Woli grać bohaterów o trudnym charakterze
- To nie jest trochę tak, że lubisz grać ludzi uzależnionych? Riedel ćpał, twój bohater chlał, Religa był pracoholikiem i jaraczem. Masz ciągoty w kierunku bohaterów, którzy ćpają. Powiedz o tym, otwórz się! - zaczął Wojewódzki.
- Ja sam się nie wybieram, ale pewnie to widzą - stwierdził Kot.
- Ale skąd reżyserzy wiedzą, że jesteś uzależniony? - brnął dalej showman.

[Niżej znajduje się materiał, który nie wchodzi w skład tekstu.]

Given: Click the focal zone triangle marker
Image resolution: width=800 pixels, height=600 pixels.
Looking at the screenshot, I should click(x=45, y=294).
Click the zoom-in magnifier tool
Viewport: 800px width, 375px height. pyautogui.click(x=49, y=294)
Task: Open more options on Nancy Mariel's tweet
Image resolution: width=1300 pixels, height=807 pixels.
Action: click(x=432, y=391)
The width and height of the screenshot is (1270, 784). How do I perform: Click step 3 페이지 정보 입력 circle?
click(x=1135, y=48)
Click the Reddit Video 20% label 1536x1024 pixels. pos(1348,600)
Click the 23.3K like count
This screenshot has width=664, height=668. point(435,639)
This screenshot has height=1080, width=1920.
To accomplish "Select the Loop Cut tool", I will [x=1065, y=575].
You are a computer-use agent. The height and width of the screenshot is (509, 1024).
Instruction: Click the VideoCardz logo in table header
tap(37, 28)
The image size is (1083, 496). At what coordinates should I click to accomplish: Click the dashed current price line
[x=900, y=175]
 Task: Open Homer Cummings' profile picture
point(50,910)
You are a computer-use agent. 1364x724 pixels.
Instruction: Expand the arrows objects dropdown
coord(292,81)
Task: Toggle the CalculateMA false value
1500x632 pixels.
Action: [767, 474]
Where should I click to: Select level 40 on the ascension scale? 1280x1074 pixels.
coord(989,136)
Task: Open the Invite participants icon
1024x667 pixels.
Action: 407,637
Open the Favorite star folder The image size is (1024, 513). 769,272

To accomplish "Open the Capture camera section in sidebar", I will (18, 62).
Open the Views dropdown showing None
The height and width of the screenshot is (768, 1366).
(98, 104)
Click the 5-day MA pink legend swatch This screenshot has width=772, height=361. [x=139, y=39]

- Jak się przeczyta wnikliwie jakiś wywiad, to większość aktorów mówi, że granie kogoś złego czy charakterystycznego jest tysiąc razy lepsze niż druga strony mocy. W filmie "Żyć nie umierać" była tylko jedna taka "alkoholowa scena". Później Bartosz Kolano, czyli ta postać jest trzeźwym facetem. Strasznie walczy o swoje życie, o nadrobienie go - wyjaśnił aktor.
Nie jest tajemnicą, że dziś Kot, który uznawany jest niewątpliwie za gwiazdę, może pozwolić sobie na wybór tylko tych najciekawszych i najlepszych propozycji. Tym trudniej uwierzyć, że nie zawsze tak było.